=== RECORDS SUPPLIED ===

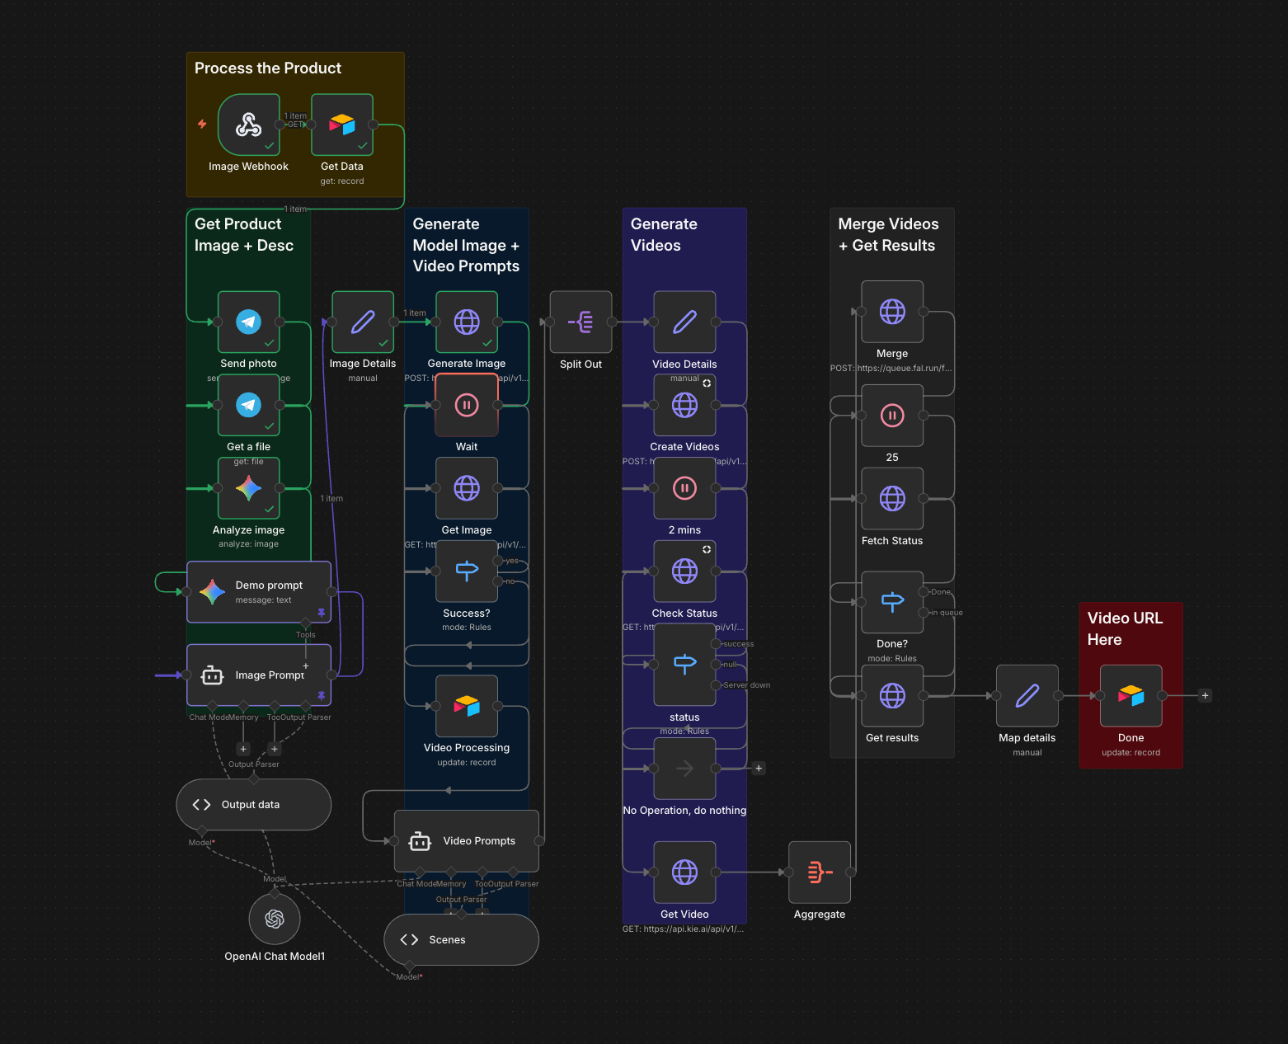This screenshot has width=1288, height=1044.
Task: Open the Aggregate node
Action: coord(819,872)
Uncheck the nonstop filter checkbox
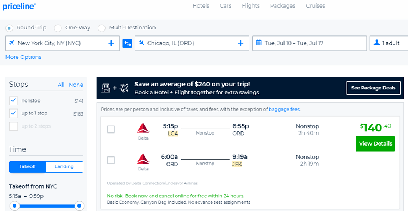 point(14,100)
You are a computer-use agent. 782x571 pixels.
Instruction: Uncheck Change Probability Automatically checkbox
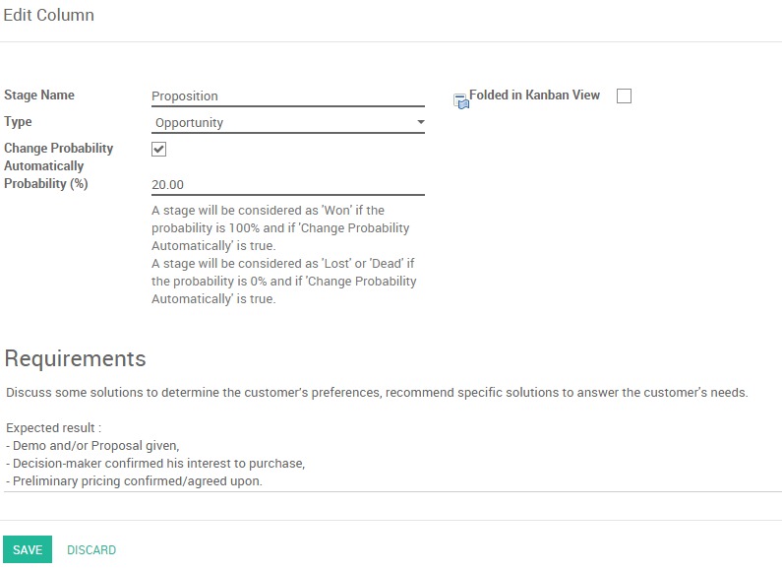pyautogui.click(x=159, y=149)
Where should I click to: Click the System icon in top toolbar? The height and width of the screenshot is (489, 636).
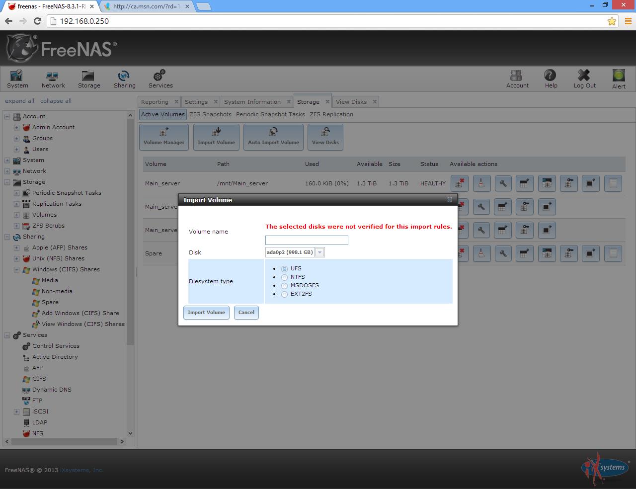tap(17, 76)
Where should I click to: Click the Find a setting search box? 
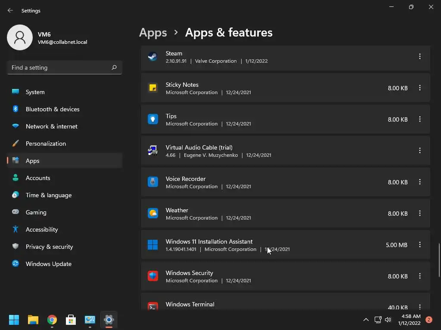point(60,67)
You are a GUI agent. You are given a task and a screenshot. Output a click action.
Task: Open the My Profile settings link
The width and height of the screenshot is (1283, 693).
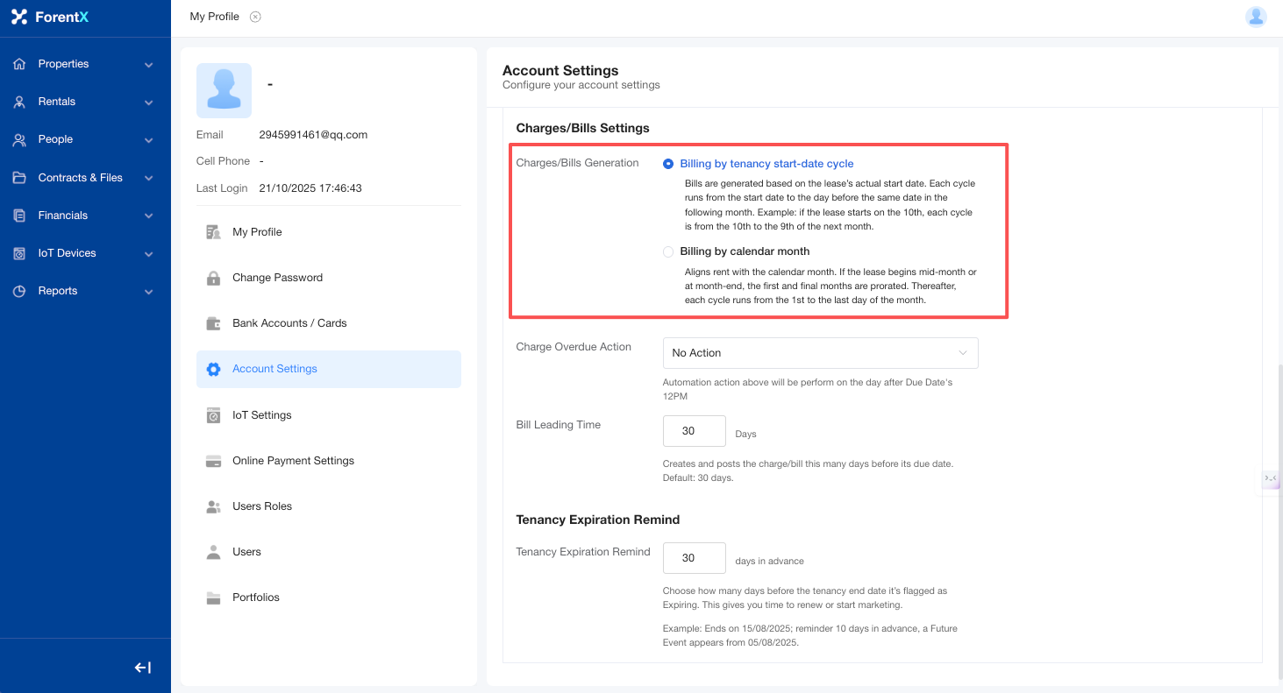(257, 232)
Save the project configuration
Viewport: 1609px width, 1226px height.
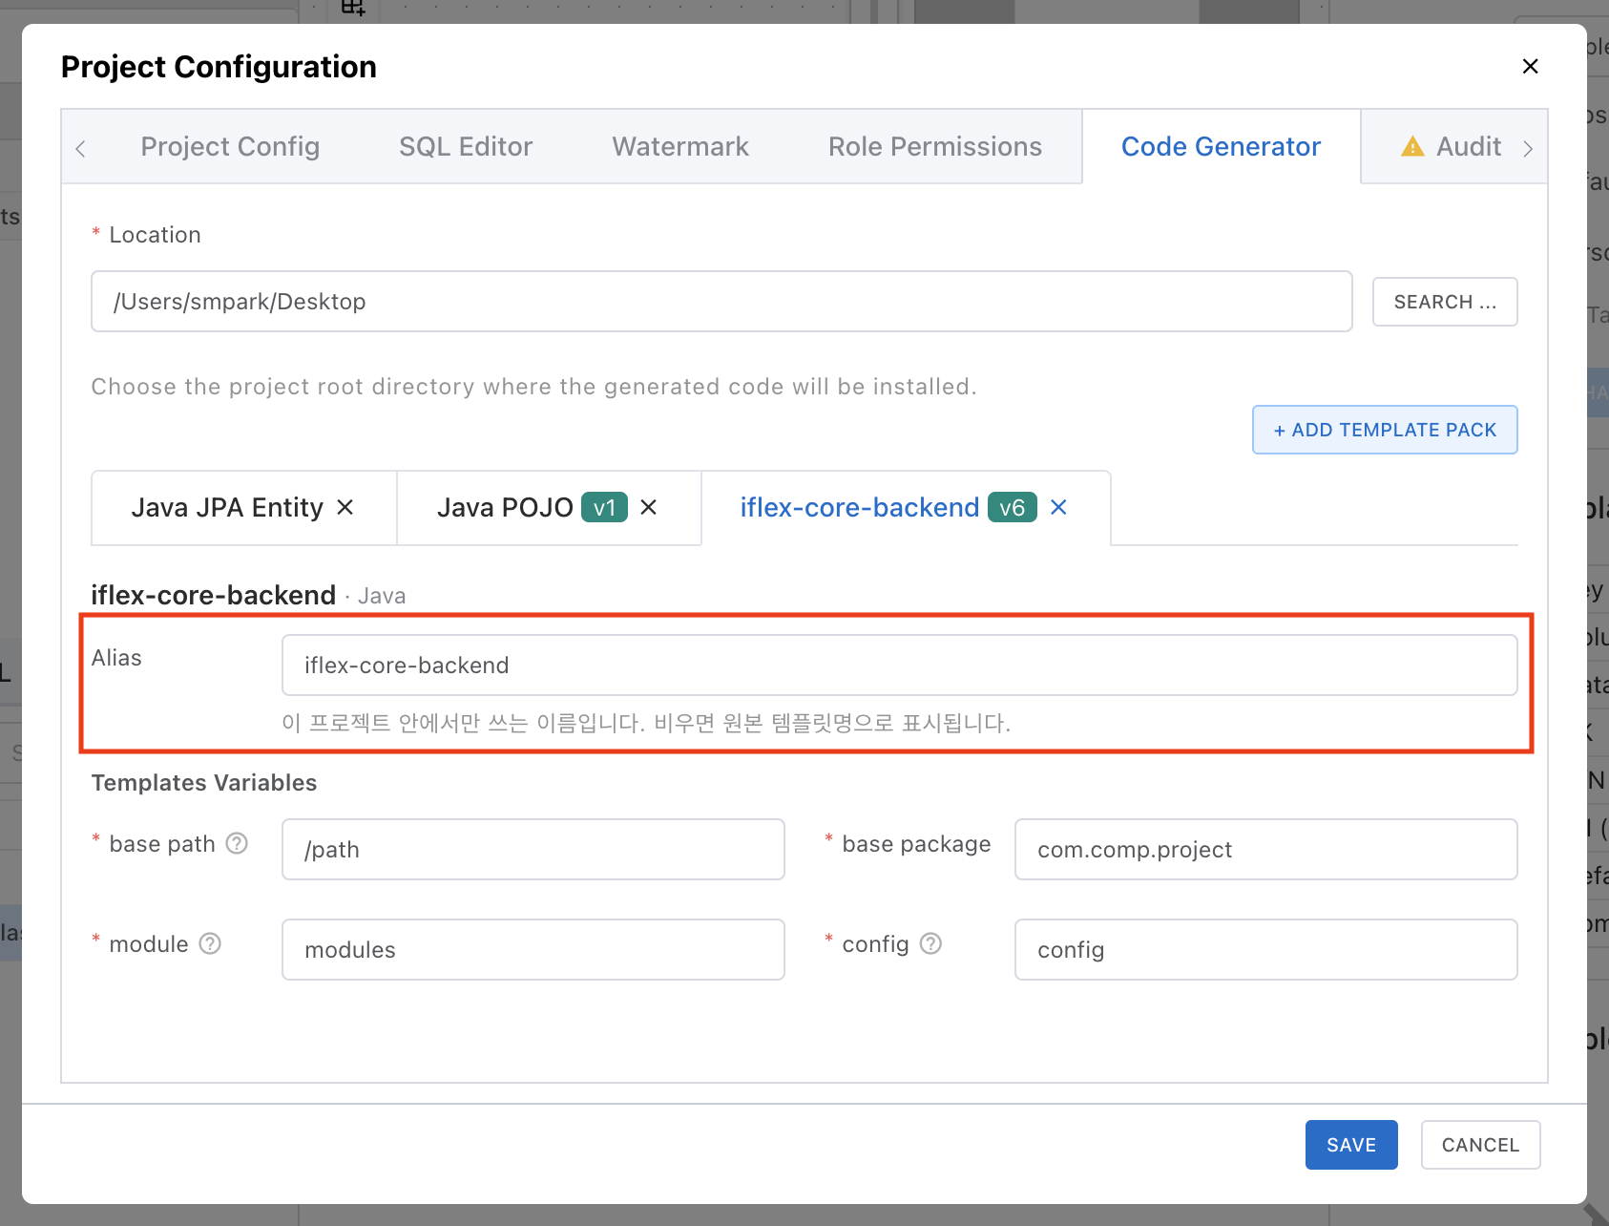click(x=1351, y=1145)
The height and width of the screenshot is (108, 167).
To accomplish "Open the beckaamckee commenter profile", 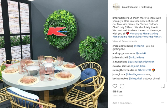I will (x=120, y=78).
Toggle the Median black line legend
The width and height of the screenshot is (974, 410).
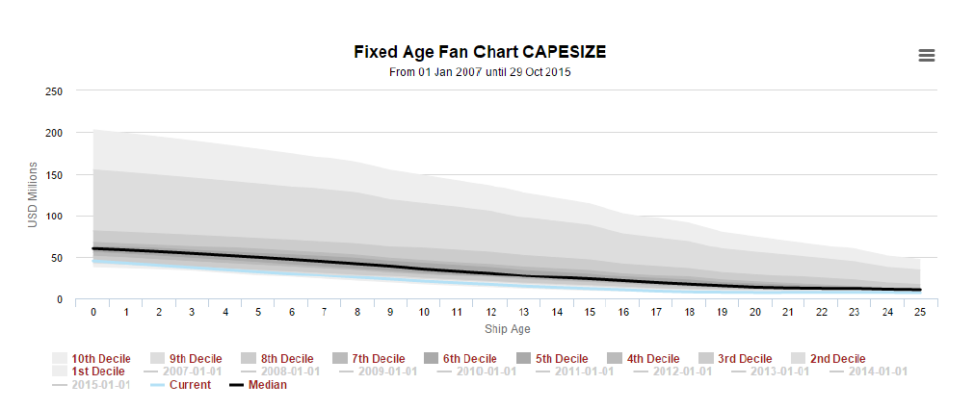point(266,385)
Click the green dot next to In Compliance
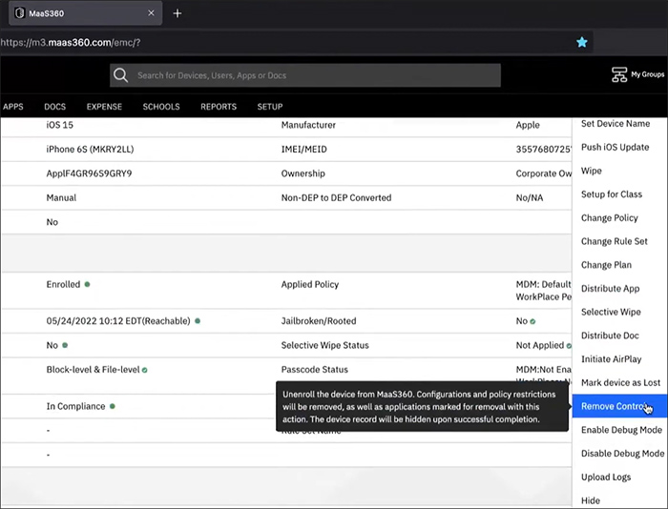668x509 pixels. pos(112,406)
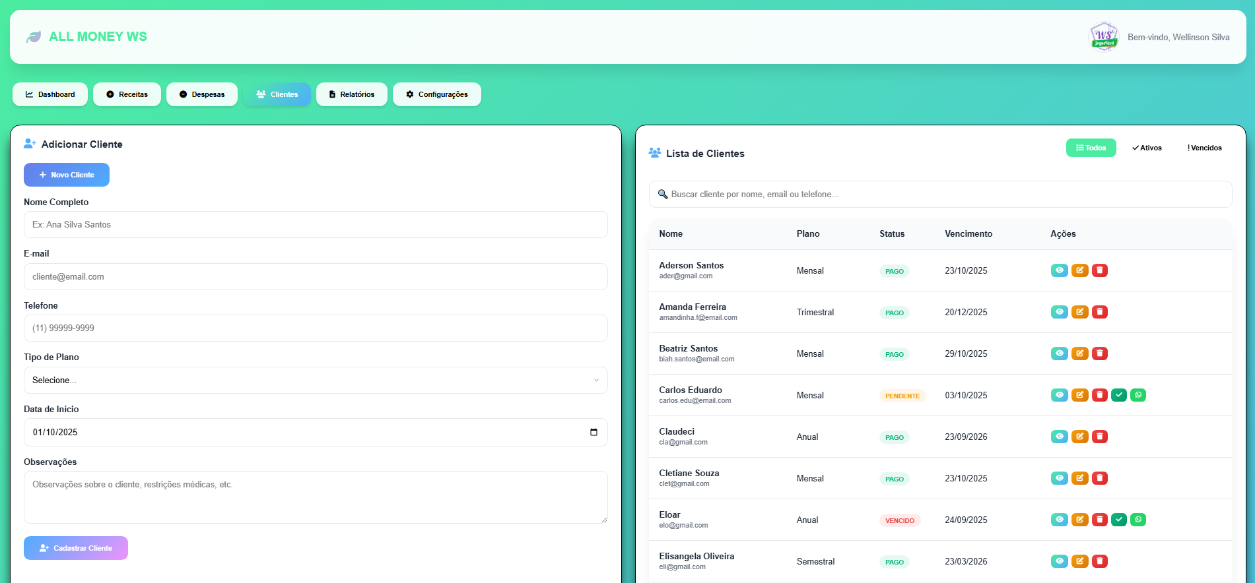Click the Novo Cliente button
This screenshot has width=1255, height=583.
tap(67, 175)
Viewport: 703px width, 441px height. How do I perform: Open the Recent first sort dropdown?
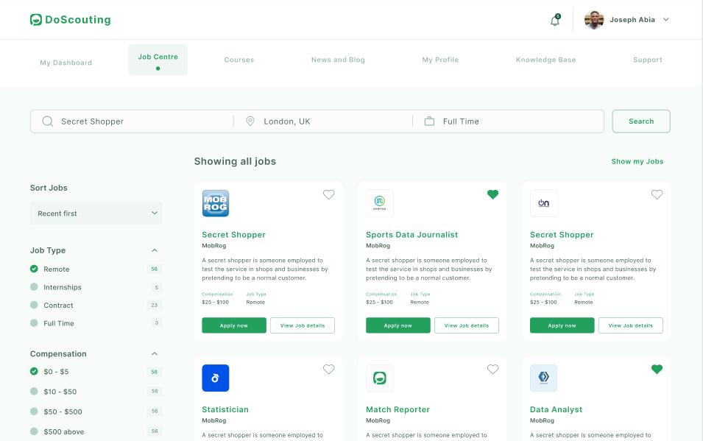tap(96, 212)
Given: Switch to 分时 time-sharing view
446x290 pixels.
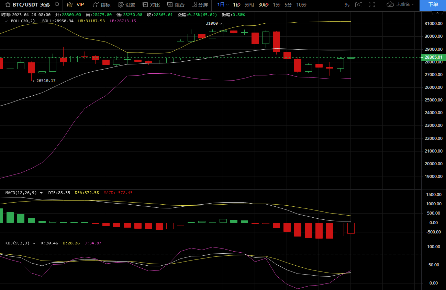Looking at the screenshot, I should [249, 5].
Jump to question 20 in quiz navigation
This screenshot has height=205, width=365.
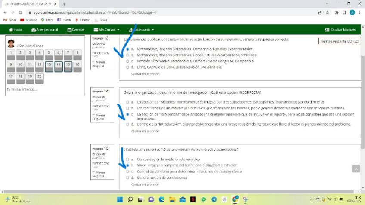point(39,78)
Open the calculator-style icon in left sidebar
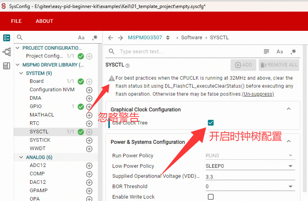 pyautogui.click(x=6, y=66)
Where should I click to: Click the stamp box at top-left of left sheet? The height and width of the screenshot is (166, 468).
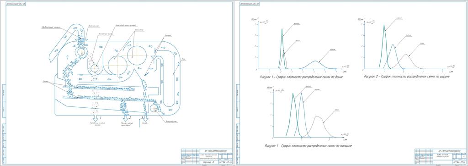[x=16, y=4]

===

(WORK INSTRUCTIONS): All lines above between the line that contains "Toggle the Median black line legend" and the last line of the entries, both included, must be transcribed exactly. No pictures are to appear.

(SOLUTION FOR THIS TASK):
Toggle the Median black line legend
The width and height of the screenshot is (974, 410).
point(266,385)
Click the green dot next to In Compliance
668x509 pixels. pos(112,406)
Click the Novo Cliente button
This screenshot has width=1255, height=583.
tap(67, 175)
Viewport: 703px width, 441px height. How do I perform: Open the Recent first sort dropdown?
tap(96, 212)
Given: Switch to 分时 time-sharing view
446x290 pixels.
Looking at the screenshot, I should [249, 5].
Jump to question 20 in quiz navigation
This screenshot has height=205, width=365.
point(39,78)
Open the calculator-style icon in left sidebar
 pyautogui.click(x=6, y=66)
Where should I click to: Click the stamp box at top-left of left sheet? The height and width of the screenshot is (166, 468).
[x=16, y=4]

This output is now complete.